Assonanze fra due canzoni capolavoro, accomunate dalle splendide voci di due donne, Amy Lee e Tarja Turunen, e dall'invocazione del Nome.

Call my name and save me from the dark
bid my blood to run
before I come undone
save me from the nothing I’ve become
Bring me to life, Evanescence
Walk the dark path
Sleep with angels
Call the past for help
Touch me with your love
And reveal to me my true name
Nemo, Nightwish
Il Beowulf, il più antico testo poetico lungo scritto in una lingua volgare dell'Europa, ci ha conservato tracce e parole provenienti da una cultura orale in cui il linguaggio, l'alfabeto, avevano non solo significati comunicativi ma soprattutto un "potere", una funzione "magica", di controllo e protezione, nell'esperienza quotidiana. "Run" nell'antica lingua germanica significa "segreto" e "runa" e, con probabile significato onomatopeico, indica "sussurro", "segno che sussurra". Tra le parole il Nome aveva un significato speciale. I nomi hanno poteri, recita la prima regola della Magia.

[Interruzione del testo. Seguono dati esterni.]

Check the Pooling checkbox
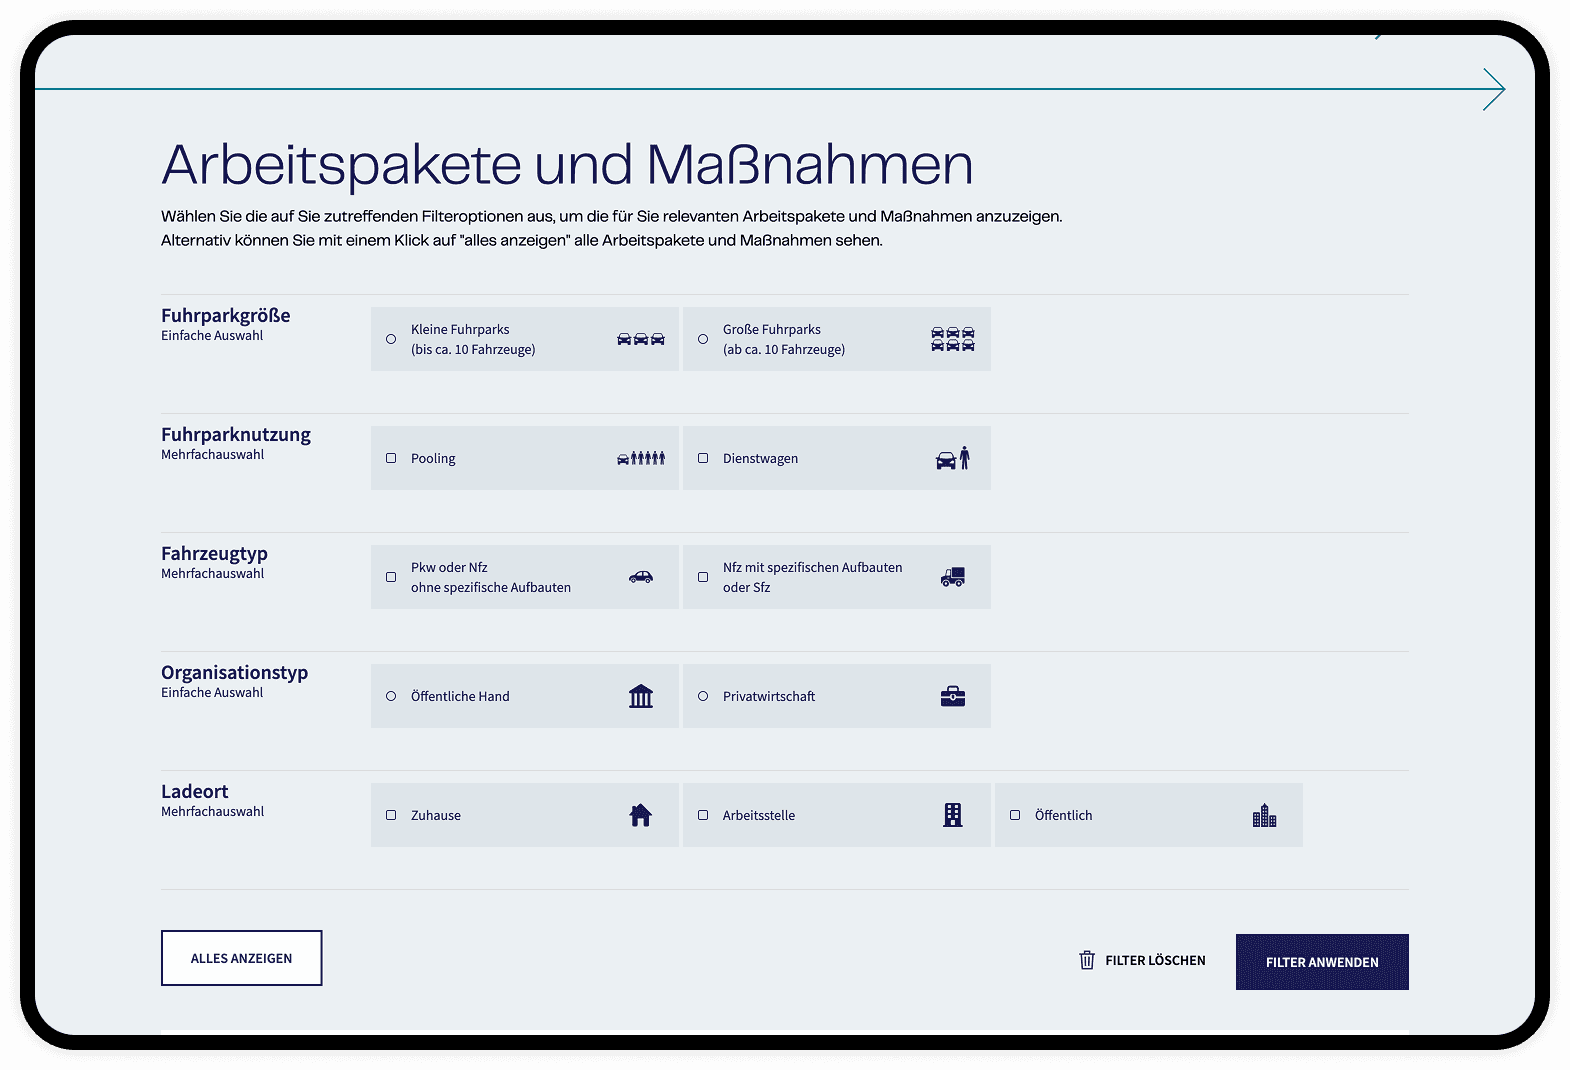[x=391, y=458]
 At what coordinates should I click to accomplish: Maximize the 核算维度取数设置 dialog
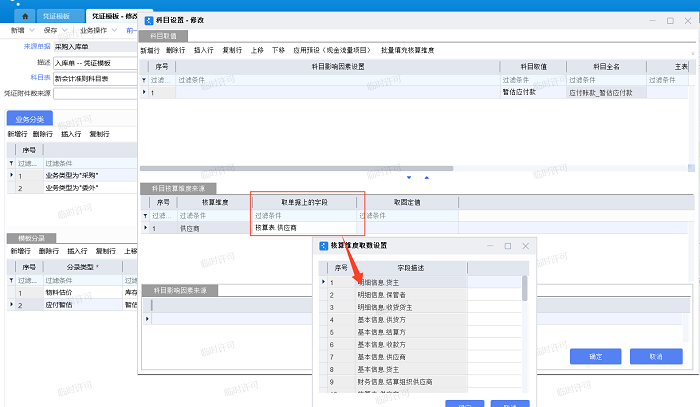[508, 245]
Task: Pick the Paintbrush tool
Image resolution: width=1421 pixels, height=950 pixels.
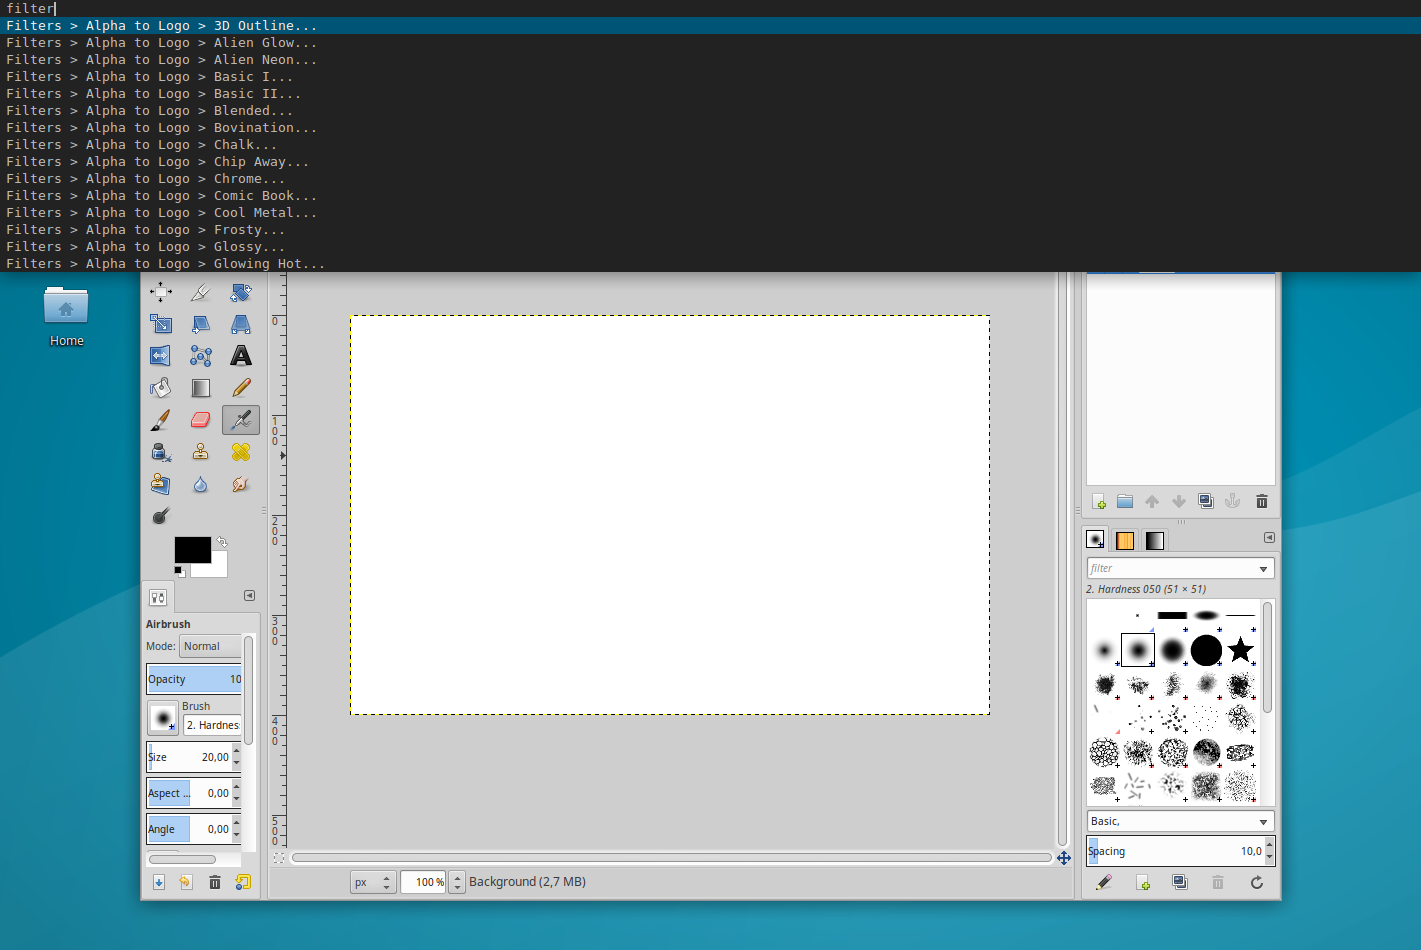Action: pos(160,420)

…Comunque gira e rigira manca ancora un nome:
quello che non potete nemmeno indovinare,
né la ricerca umana è in grado di scovare;
ma il gatto lo conosce, anche se mai lo confessa.
Quando vedete un gatto in profonda meditazione
la ragione, credetemi, è sempre la stessa:
ha la mente perduta in rapimento ed in contemplazione
del pensiero, del pensiero, del pensiero del suo nome:
del suo ineffabile effabile
effineffabile
profondo inscrutabile ed unico NOME.